FDA Adverse Event Malfunction Summary report: N

DAVINCI X

MDR report key: 22693533 · Received August 2, 2025

Report

Report Number
2955842-2025-32634
Event Type
Malfunction
Date Received
August 2, 2025
Date of Event
July 7, 2025
Report Date
July 7, 2025
Manufacturer
INTUITIVE SURGICAL, INC
Product Code
NAY
UDI-DI
00886874115404
PMA / PMN Number
K171294
Removal / Correction Number
N/A
Product Problem
Yes
Report Source
Manufacturer report
Reporter Location
GM
Reporter Occupation
003

Narratives

Additional Manufacturer Narrative · 0

INTUITIVE SURGICAL, INC. (ISI) FIELD SERVICE ENGINEER (FSE) WAS DISPATCHED TO THE CUSTOMER SITE TO FURTHER INVESTIGATE THE REPORTED EVENT. THE FSE REPLACED THE POWER CORD FROM THE PATIENT SIDE CART (PSC) IN ORDER TO RESOLVE THE REPORTED ISSUE. THE SYSTEM WAS TESTED AND VERIFIED AS READY FOR USE. THE AFFECTED PART INVOLVED WITH THIS COMPLAINT IS A FIELD SCRAP ITEM AND WILL NOT BE RETURNED TO ISI FOR FURTHER INVESTIGATION. THE COMPLAINT WAS CONFIRMED BASED ON THE FIELD EVALUATION. THE PROBABLE ROOT CAUSE IS ATTRIBUTED TO A FAULTY POWER CORD CONNECTED ON PSC LEADING TO AN INTERRUPTION IN AC POWER SUPPLY TO THE PSC.

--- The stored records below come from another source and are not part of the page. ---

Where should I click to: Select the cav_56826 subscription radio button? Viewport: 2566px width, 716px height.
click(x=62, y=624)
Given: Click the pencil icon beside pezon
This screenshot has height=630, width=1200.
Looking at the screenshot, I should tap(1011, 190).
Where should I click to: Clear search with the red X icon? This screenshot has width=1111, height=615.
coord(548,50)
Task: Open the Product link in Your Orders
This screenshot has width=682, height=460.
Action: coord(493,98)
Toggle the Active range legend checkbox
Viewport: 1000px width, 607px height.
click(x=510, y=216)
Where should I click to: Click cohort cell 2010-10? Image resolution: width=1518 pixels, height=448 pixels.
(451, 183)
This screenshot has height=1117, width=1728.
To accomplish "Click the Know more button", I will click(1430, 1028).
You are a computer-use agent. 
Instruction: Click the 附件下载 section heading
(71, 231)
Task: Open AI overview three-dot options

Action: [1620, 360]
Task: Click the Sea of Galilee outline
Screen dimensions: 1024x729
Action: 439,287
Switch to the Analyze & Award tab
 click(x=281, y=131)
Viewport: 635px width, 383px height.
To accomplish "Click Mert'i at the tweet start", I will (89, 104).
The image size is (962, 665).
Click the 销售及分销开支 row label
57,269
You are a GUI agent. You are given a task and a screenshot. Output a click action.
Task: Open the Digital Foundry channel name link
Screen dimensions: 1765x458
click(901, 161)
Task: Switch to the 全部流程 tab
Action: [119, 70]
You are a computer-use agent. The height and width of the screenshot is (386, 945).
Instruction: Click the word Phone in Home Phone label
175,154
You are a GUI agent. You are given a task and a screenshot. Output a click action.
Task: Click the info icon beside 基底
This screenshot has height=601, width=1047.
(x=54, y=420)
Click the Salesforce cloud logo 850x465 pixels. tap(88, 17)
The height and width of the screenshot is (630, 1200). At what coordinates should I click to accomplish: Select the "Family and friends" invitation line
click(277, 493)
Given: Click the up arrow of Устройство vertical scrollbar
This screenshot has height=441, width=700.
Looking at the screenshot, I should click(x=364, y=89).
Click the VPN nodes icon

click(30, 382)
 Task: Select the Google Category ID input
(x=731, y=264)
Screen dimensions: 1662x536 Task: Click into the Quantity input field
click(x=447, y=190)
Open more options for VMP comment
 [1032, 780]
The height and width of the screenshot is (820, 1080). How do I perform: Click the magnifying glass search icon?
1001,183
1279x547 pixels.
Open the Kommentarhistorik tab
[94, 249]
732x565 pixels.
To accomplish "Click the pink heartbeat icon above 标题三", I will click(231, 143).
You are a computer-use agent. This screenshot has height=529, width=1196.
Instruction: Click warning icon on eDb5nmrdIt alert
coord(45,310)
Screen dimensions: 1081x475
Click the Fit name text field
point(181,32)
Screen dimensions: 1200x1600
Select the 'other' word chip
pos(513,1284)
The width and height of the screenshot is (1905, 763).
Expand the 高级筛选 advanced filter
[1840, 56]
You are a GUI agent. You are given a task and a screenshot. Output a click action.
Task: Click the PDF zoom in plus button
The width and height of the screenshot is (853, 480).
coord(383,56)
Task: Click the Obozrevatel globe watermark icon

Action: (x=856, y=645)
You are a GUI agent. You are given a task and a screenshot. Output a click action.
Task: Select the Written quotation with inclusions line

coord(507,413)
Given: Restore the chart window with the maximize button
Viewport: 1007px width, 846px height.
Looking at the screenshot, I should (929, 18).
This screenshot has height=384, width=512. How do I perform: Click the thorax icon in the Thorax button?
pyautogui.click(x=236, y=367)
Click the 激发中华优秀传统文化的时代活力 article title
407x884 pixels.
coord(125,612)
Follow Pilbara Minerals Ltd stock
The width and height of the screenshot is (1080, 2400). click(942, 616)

Description of Event or Problem · 0

IT WAS REPORTED THAT PRIOR TO THE START OF A DA VINCI-ASSISTED SURGICAL PROCEDURE, POST-ANESTHESIA THERE WAS A DA VINCI SYSTEM MESSAGE FOR RUNNING ON BATTERY DURING THE START UP. THE CUSTOMER RECEIVED PHONE ASSISTANCE FROM THE TECHNICAL SERVICE ENGINEER (TSE). THE CUSTOMER WAS INSTRUCTED BY TSE FOR THE PATIENT SIDE CART (PSC) TO BE POWERED DOWN TO VERIFY THE CORRECT CONFIGURATION OF THE BREAKER AND THE EMERGENCY POWER OFF (EPO) BUTTON. THE TSE ALSO INSTRUCTED TO ENSURE THE AC CABLE WAS CONNECTED TO A FUNCTIONAL AC OUTLET. DESPITE REBOOTING, THE ISSUE PERSISTED. SUBSEQUENTLY, THE AC PLUG WAS TRANSFERRED TO AN ANESTHESIA SOCKET, CONFIRMED TO BE OPERATIONAL. THE TSE REQUESTED THE CUSTOMER TO VERIFY THAT THE POWER PLUGS WERE APPROPRIATELY CONNECTED TO THE PSC. REBOOTING YIELDED NO RESOLUTION. CONSEQUENTLY, THE CUSTOMER ELECTED TO TRANSFER THE PATIENT TO A DIFFERENT THEATER EQUIPPED WITH A XI SYSTEM. FURTHER TROUBLESHOOTING WAS CONDUCTED, INCLUDING A HARD POWER CYCLE OF THE ENTIRE SYSTEM AND RESEATING ALL BLUE FIBER CABLES, BUT THE ISSUE REMAINED UNRESOLVED. THE TSE PROPOSED CHECKING THE AC SUPPLY WITH ASSISTANCE FROM A BIOMEDICAL ENGINEER. DURING A FOLLOW-UP CALL, IT WAS CONFIRMED THAT THE BIOMEDICAL ENGINEER ASSESSED THE AC SOCKETS; HOWEVER, THE PSC CONTINUED TO LACK AC POWER. THE PROCEDURE WAS CONVERTED TO ANOTHER DV SYSTEM WITH NO REPORTED INJURY.

Devices

Seq Brand Generic Product Code Manufacturer Model Lot UDI-DI
1049964 DAVINCI X PATIENT SIDE CART, 4-ARM NAY INTUITIVE SURGICAL, INC 380620-33 N/A 00886874115404

Patients

Seq Age Sex Outcome Treatment
1 NA Unknown DA VINCI INSTRUMENTS AND ACCESSORIES.